Anderson moves to the bench in place of Towns, the aspect of this to really keep an eye on because of how critical Anderson’s involvement is to their flow. But with him and emerging center Naz Reid coming off the bench, that’s some pop.

Reid, 23, went undrafted out of LSU in 2019, where he was a highly regarded, consensus five-star recruit coming out of high school at the time. The talent was never actualized there, but now four years into his NBA career, it has.

Among players with at least 30 games played that are playing under 20 minutes a game, Reid’s 22.5 points per 36 minutes are tied for the top mark in the NBA, per Stathead. Those 11.4 points in 18.3 minutes a night is some serious production, like the numbers we saw for JaVale McGee in Phoenix last year.

Reid has had some huge games this year, producing over 25 points on four different occasions, and has been in double figures for seven straight games to post 18.6 per appearance in that span.

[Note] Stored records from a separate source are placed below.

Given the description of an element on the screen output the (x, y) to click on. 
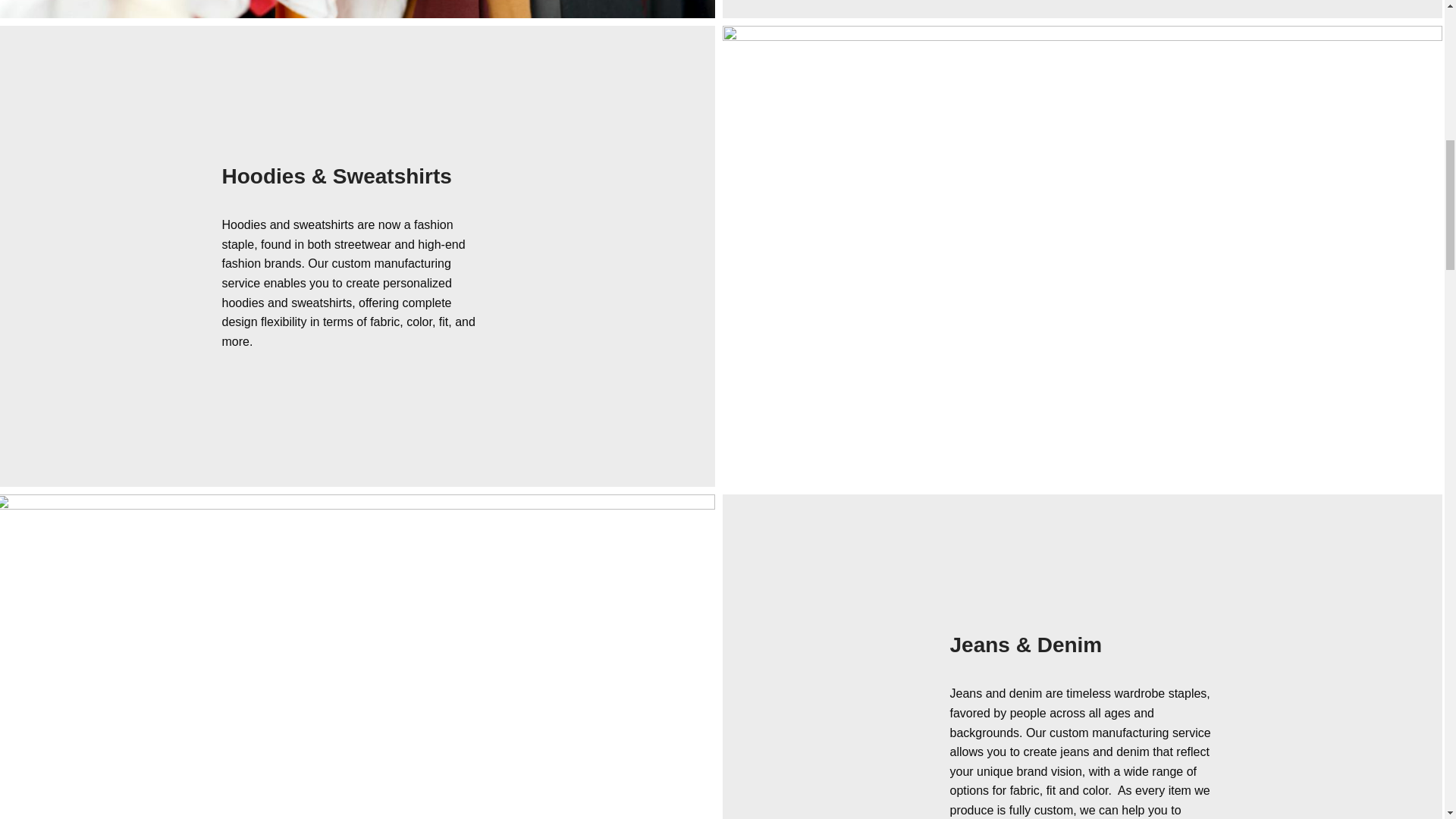
0 (357, 9)
Given the description of an element on the screen output the (x, y) to click on. 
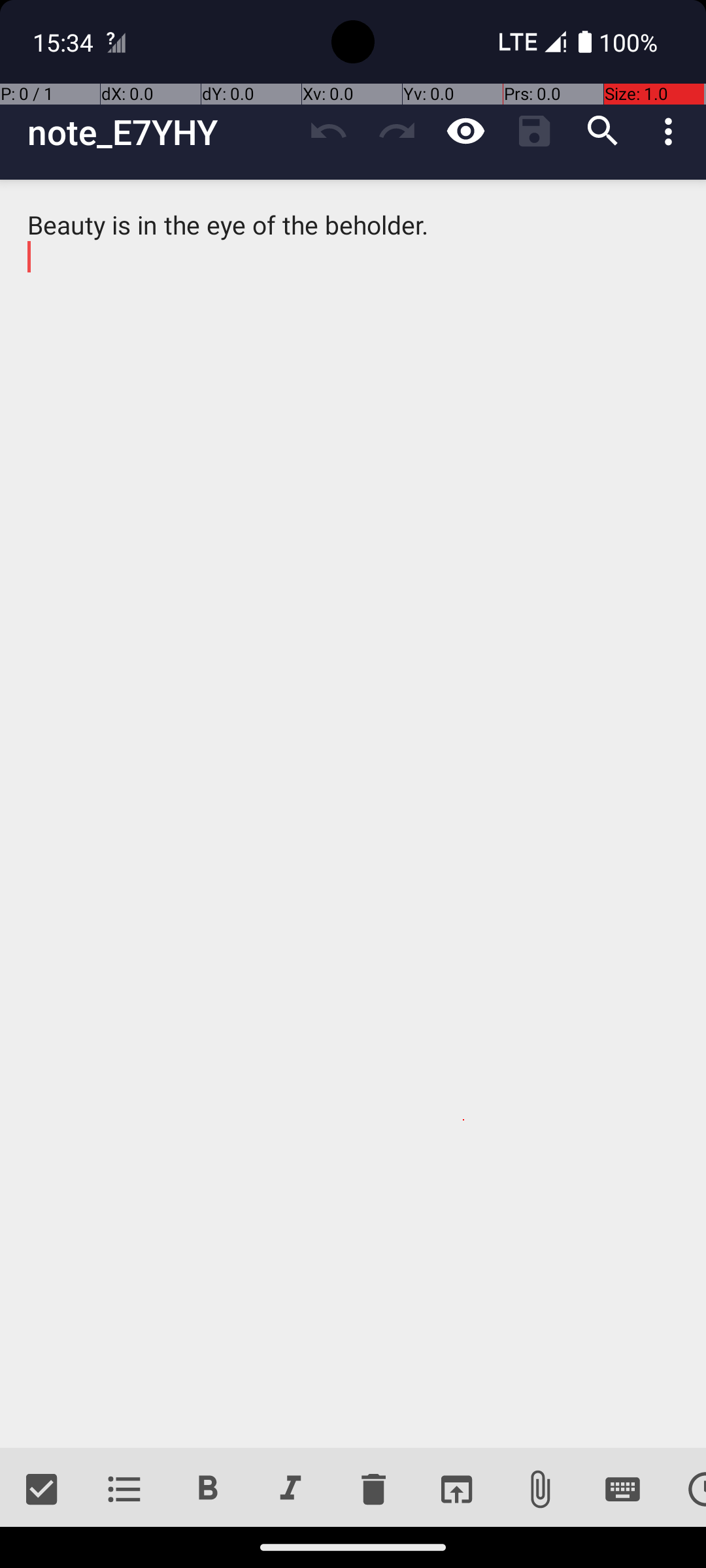
note_E7YHY Element type: android.widget.TextView (160, 131)
Beauty is in the eye of the beholder.
 Element type: android.widget.EditText (353, 813)
Given the description of an element on the screen output the (x, y) to click on. 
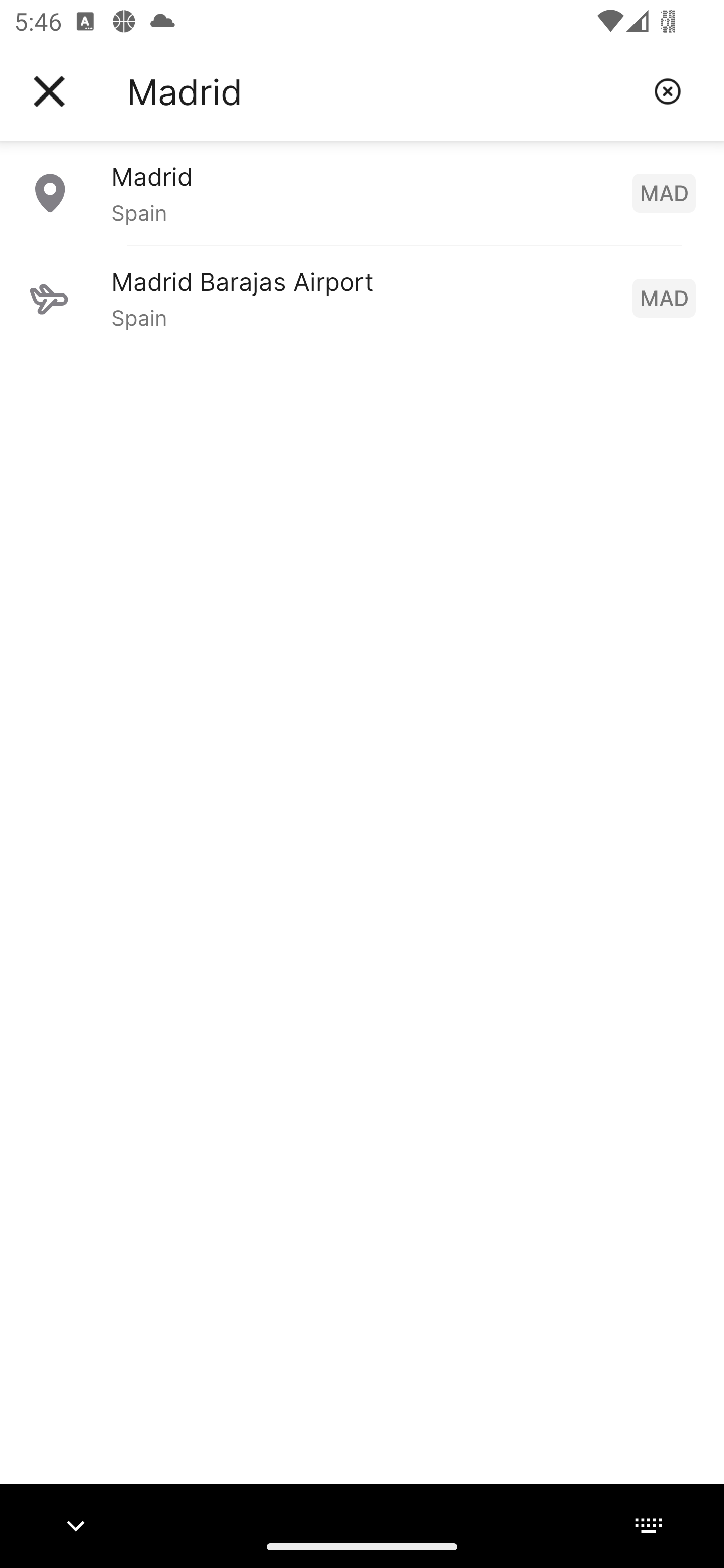
Madrid (382, 91)
Madrid Spain MAD (362, 192)
Madrid Barajas Airport Spain MAD (362, 297)
Given the description of an element on the screen output the (x, y) to click on. 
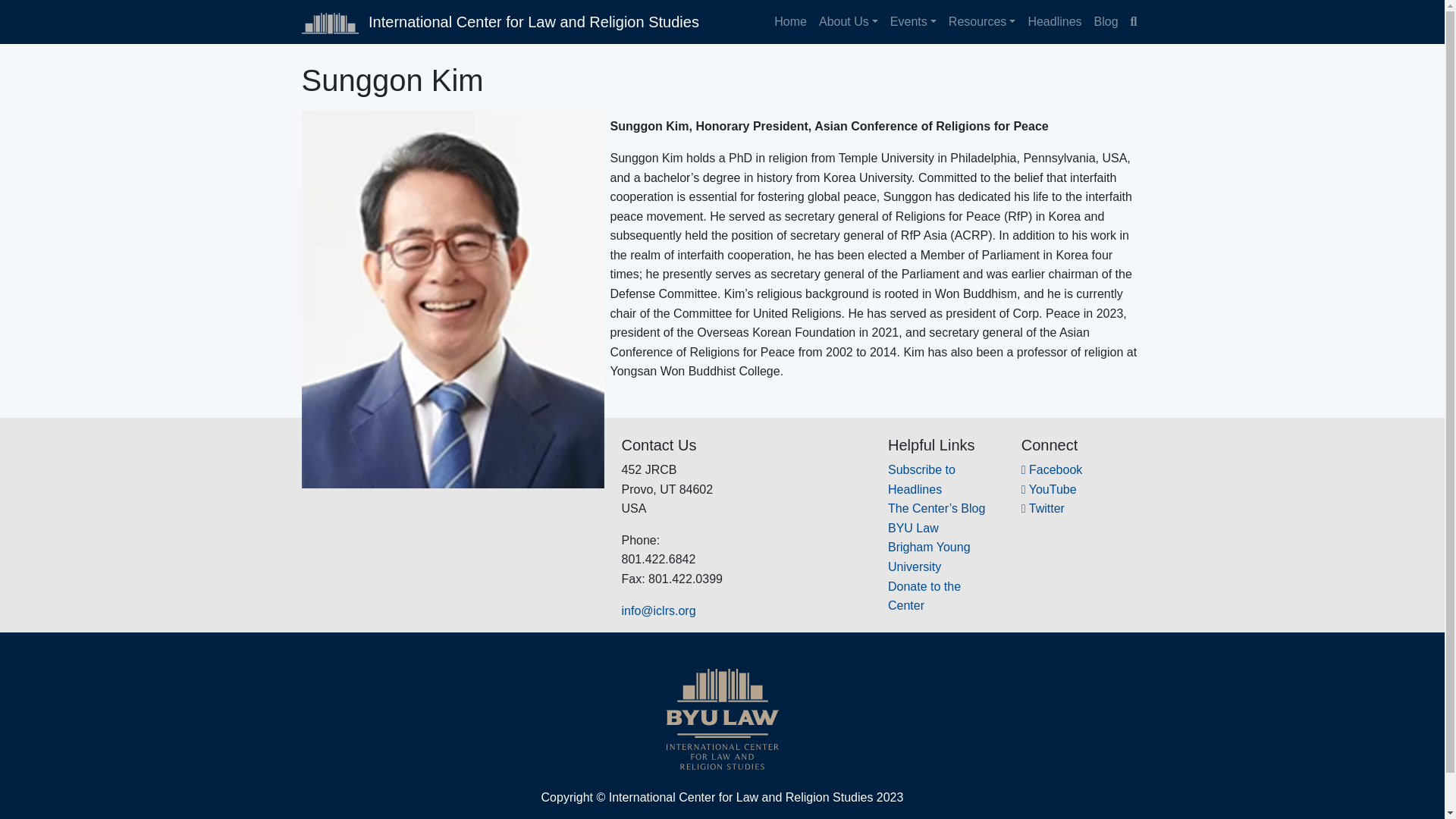
Donate to the Center (924, 595)
Home (790, 21)
YouTube (1049, 489)
Events (912, 21)
International Center for Law and Religion Studies (499, 21)
Resources (982, 21)
Headlines (1054, 21)
Resources (982, 21)
About Us (847, 21)
Home (790, 21)
BYU Law (913, 527)
Subscribe to Headlines (921, 479)
Twitter (1043, 508)
About Us (847, 21)
Events (912, 21)
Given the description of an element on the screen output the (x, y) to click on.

Third-year wing Jaden McDaniels told The Athletic’s Jon Krawczynski he compares Reid to a younger DeMarcus Cousins with the agility and skill at that size.

You can see it. Reid has arguably the best handle of any 5 in the league. It is not just straight line drives, which most NBA centers can’t do in a live setting anyway. Reid’s got some shake to get around the basket, where he’s shooting a strong 77% at this year, and a decent 42% in floater territory, per Cleaning the Glass.

Speaking of McDaniels, one of the best perimeter defenders in the NBA that draws comparisons to Mikal Bridges, the same can be said for his growth. McDaniels’ points per game before the All-Star break sat at 11.4, and since then, he’s at 15.3 across 15 contests. He contributed 15-plus points only 11 times last year and is already up to 26 of those outings for this campaign.

McDaniels is on pace to nearly double his field goal attempts from the midrange compared to last year, and at 6-foot-10, he’s going to get a good look over most defenders that has resulted in a solid 44% knockdown rate, according to Cleaning the Glass. Minnesota likes to get him downhill off curls and he’s got a sweet signature spin move in his back pocket.

Even with the great timing for Minnesota, the question is if it has enough, well, time.

In a similar position to Phoenix and Durant, it has less than two weeks to get a feel for the fully fleshed out vision.

How do Anderson, McDaniels and Reid still all get good opportunities within the offense? What does crunch time look like? Can Edwards and Towns both have the ball enough to where one of them isn’t primarily utilized as a floor spacer?

The fascinating part of the dynamic is that the most stable part of the offense doesn’t involve either of the stars.

Conley comes to the north from Utah, where he developed exceptional chemistry with Gobert, a two-man game Williams mentioned.

In their last two seasons together before the Jazz traded Gobert, the duo outscored teams by 17.5 and 9.2 points per 100 possessions when they were on the floor together. That net rating this year in a smaller sample size of 5.6.

As The Dunker Spot’s Steve Jones highlights in this possession, getting more out of Gobert’s rolls is huge for the offense, and that’s all Conley as the replacement to D’Angelo Russell.

Minnesota is legit. With steady wing Taurean Prince as a reserve and even more potential offensive firepower from guard Jaylen Nowell, its deeper than envisioned and initially given credit for. Sure, there is the immovable elephant in the room sitting there of how the Towns and Gobert duo works in the postseason defensively, but this group will be capable of great basketball. Don’t be surprised if a playoff berth results in giving a team in the first round a problem, or even advancing.